» Soal Latihan A
Masukkan ke dalam daftar bernomor baris-baris entri dari baris yang memuat "How do I perform: Click the heading" sampai dengan baris yang memuat "pyautogui.click(x=228, y=517)", tanpa baris kosong.

━━━━━ Kutipan Tulisan

Masih ingat desain lembaran uang 5 ribuan lama? Selembar uang dengan gambar Danau Tiga Warna dan alat musik dari Flores, Sasando Rote. Pecahan uang tersebut beredar di Indonesia selama 9 tahun dan kemudian akhirnya pada tahun 2001 digantikan dengan gambar Tuanku Imam Bonjol. Tahun ini saya cukup beruntung dan akhirnya bisa menjelajahi Danau Kelimutu.
Danau Tiga Warna
Danau Tiga Warna Kelimutu terletak di puncak Gunung Kelimutu, Pulau Flores, Nusa Tenggara Timur, Indonesia. Dinamakan demikian karena warna ketiga danau tersebut selalu berubah seiring berjalannya waktu. Berdasarkan catatan data Taman Nasional Kelimutu warna danau telah berganti sebanyak 44 kali semenjak tahun 1915 sampai dengan tahun 2011.
Nama gunung dan danau Kelimutu sendiri berasal dari dua kata: “keli” yang berarti gunung dan “mutu” yang berarti mendidih. Kelimutu berarti gunung yang mendidih. Ketiga danau ini juga memiliki nama dan artinya masing-masing.
Cara ke Danau Kelimutu
Danau Kelimutu terletak di Kabupaten Ende, Nusa Tenggara Timur. Jadi kalian harus mencapai Kota Ende atau Maumere. Danau Kelimutu bisa dicapai baik melalui Ende ataupun Maumere. Saat itu kami terbang menggunakan pesawat dari Labuan Bajo menuju ke Ende.

━━━━━━━━━━

» Soal Latihan B
Tuliskan lanjutan tulisan tentang Danau Kelimutu di atas, mulai setelah kalimat terakhirnya.

━━━━━ Data yang Diberikan

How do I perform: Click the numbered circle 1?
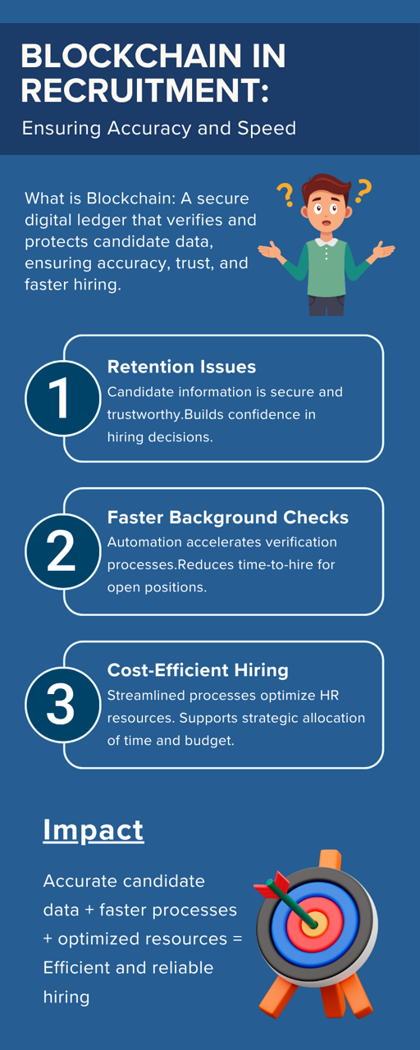pyautogui.click(x=63, y=399)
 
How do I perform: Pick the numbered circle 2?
pyautogui.click(x=63, y=551)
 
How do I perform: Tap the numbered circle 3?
pyautogui.click(x=63, y=705)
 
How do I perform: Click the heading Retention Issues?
pyautogui.click(x=181, y=367)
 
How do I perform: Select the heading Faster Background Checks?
pyautogui.click(x=228, y=517)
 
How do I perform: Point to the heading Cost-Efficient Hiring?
pyautogui.click(x=198, y=670)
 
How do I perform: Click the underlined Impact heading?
pyautogui.click(x=94, y=829)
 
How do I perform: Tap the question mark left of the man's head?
pyautogui.click(x=285, y=195)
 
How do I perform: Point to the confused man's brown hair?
pyautogui.click(x=326, y=185)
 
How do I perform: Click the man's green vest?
pyautogui.click(x=326, y=268)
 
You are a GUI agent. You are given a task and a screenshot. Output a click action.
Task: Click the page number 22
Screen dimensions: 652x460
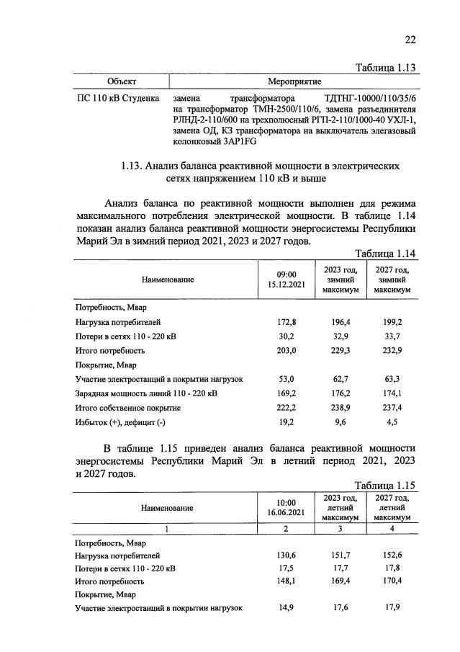coord(410,40)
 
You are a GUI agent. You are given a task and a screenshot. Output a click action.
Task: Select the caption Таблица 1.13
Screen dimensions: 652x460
coord(387,68)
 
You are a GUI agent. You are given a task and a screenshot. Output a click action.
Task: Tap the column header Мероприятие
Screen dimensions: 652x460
coord(294,81)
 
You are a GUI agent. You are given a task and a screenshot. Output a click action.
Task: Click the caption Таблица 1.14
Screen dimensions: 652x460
coord(387,254)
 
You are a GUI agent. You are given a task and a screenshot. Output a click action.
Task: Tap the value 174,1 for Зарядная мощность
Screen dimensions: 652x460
coord(392,393)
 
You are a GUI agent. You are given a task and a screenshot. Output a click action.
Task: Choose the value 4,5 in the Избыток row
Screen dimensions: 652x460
coord(392,423)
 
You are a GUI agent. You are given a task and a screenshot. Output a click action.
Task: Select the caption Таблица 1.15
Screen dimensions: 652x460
coord(387,486)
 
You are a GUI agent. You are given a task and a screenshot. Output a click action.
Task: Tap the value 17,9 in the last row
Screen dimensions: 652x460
coord(392,608)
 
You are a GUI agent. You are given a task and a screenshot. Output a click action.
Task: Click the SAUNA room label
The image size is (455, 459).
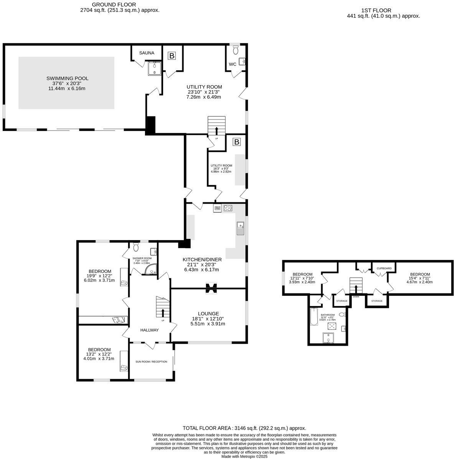[147, 53]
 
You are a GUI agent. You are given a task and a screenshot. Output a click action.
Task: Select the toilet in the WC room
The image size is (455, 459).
[236, 50]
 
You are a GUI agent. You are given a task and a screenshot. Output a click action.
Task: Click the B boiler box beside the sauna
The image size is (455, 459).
[172, 56]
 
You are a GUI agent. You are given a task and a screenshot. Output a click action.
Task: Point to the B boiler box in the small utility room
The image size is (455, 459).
[237, 142]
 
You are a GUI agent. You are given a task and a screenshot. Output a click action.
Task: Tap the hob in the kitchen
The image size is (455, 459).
[228, 208]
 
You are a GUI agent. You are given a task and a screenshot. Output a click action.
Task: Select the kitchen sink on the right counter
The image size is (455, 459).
[241, 227]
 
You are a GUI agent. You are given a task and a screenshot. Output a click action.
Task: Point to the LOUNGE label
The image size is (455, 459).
[208, 313]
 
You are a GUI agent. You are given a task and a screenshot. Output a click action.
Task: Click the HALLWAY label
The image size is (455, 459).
[149, 330]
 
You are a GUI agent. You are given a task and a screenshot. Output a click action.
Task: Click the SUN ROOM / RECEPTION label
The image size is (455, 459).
[151, 361]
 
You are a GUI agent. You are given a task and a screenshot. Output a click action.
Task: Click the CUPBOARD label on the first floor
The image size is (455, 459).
[384, 268]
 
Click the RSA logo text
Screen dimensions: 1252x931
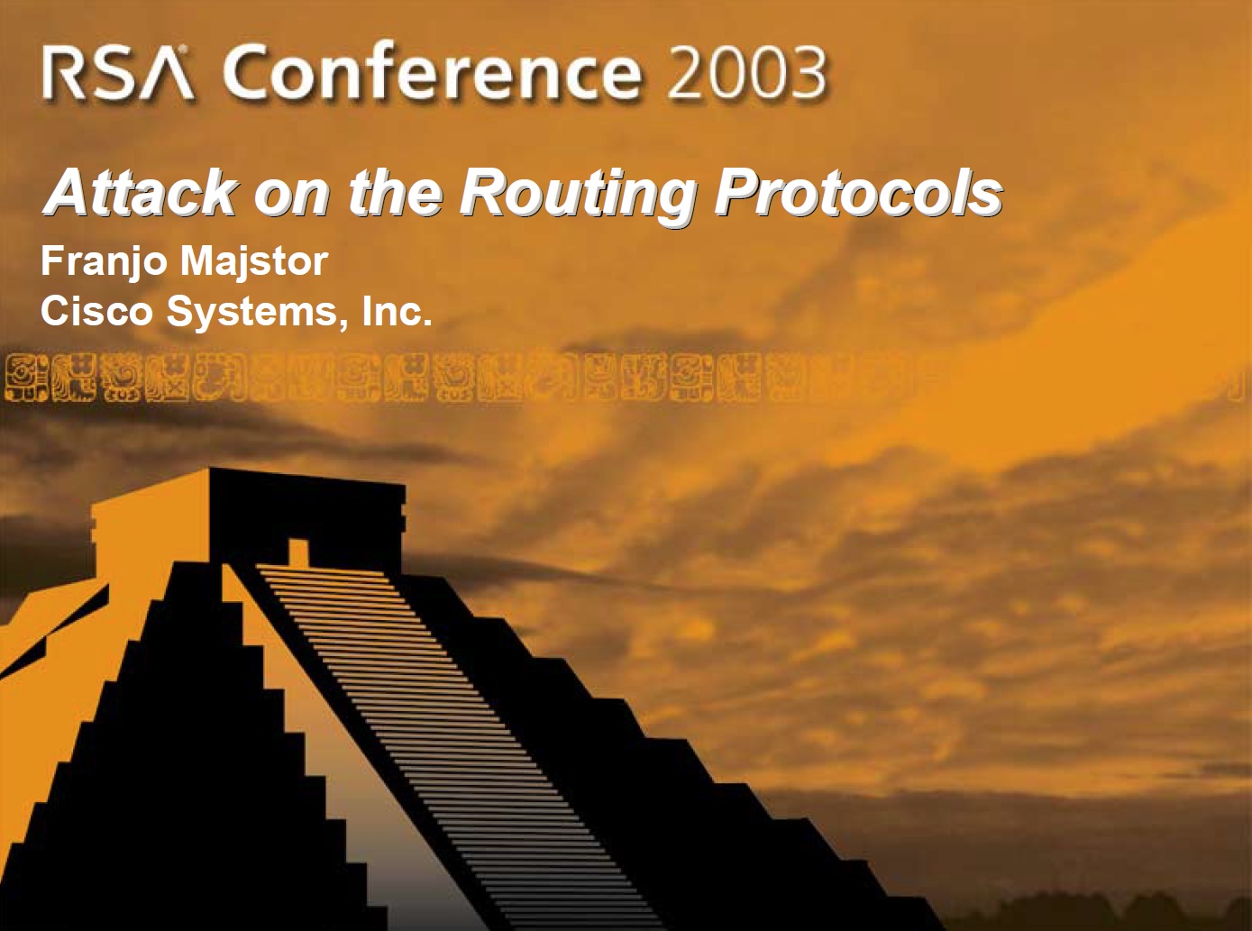pyautogui.click(x=118, y=73)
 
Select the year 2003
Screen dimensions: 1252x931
pyautogui.click(x=746, y=73)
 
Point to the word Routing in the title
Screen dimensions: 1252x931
pyautogui.click(x=577, y=195)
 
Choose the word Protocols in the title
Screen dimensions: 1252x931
pyautogui.click(x=858, y=192)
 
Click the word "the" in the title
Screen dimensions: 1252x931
pyautogui.click(x=395, y=191)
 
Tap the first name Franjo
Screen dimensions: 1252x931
pyautogui.click(x=105, y=263)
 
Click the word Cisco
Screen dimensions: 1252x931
pyautogui.click(x=96, y=311)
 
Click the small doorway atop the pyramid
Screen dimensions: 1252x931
pyautogui.click(x=298, y=552)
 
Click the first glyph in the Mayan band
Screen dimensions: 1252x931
pyautogui.click(x=26, y=378)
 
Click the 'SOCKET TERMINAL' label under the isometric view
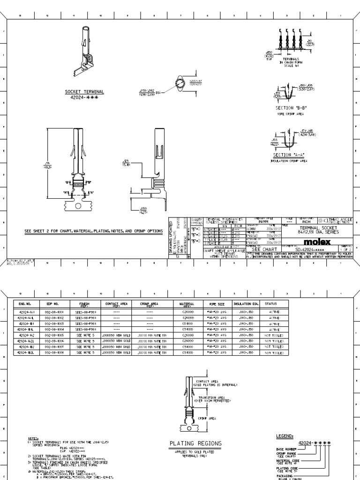84,92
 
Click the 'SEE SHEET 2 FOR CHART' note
94,231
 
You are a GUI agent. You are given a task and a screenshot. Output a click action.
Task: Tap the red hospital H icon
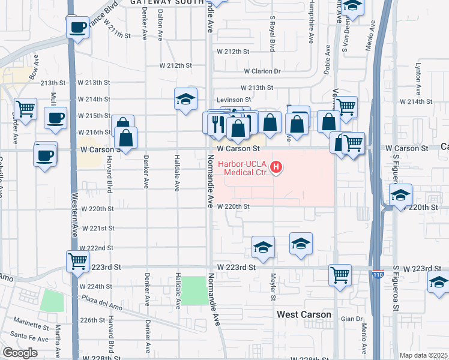tap(276, 167)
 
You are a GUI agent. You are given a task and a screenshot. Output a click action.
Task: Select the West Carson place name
tap(304, 314)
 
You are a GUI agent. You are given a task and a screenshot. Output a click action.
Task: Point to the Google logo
tap(20, 353)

━━━━━━━━━━

» Jawaban Soal A
1. How do I perform: Click the heading Retention Issues?
2. pyautogui.click(x=181, y=367)
3. How do I perform: Select the heading Faster Background Checks?
4. pyautogui.click(x=228, y=517)

» Jawaban Soal B
Labuan Bajo – Ende
Tiket menuju Ende dari Labuan Bajo bisa kalian beli langsung di Bandar Udara Komodo di hari keberangkatan. Namun berdasarkan pengalaman harga tiket dari Bandar Udara lebih mahal dibandingkan dengan harga tiket dari laman penjualan tiket online Traveloka. Berikut ini harga tiket yang saya dapatkan:
- Labuan Bajo (LBJ) Komodo – Ende (ENE) H Hasan Aroeboesman: Rp 420.500
- Ende (ENE) H Hasan Aroeboesman – Labuan Bajo (LBJ) Komodo: Rp 325.400
Pada saat pendaratan, kami disuguhi pemandangan indah dari gunung yang sepertinya masih aktif. Kami berputar di sekitar gunung sebelum mendarat di kota Ende. Saya sangat bersemangat, begitu indah lukisan alam yang menyambut kedatangan kami ke Ende. Gunung tinggi berasap yang menganga menghadap lautan.
Ende – Kampung Moni
Ada beberapa cara untuk menuju Kelimutu dari Kota Ende, salah satunya adalah menuju ke Kampung Moni dan menginap, kemudian di pagi harinya mendaki ke Kelimutu. Di Kampung Moni tersedia banyak penginapan dimana kalian bisa menginap. Kalian bisa langsung datang ke Moni atau bisa juga booking awal melalui Traveloka, Tripadvisor atau situs lainnya.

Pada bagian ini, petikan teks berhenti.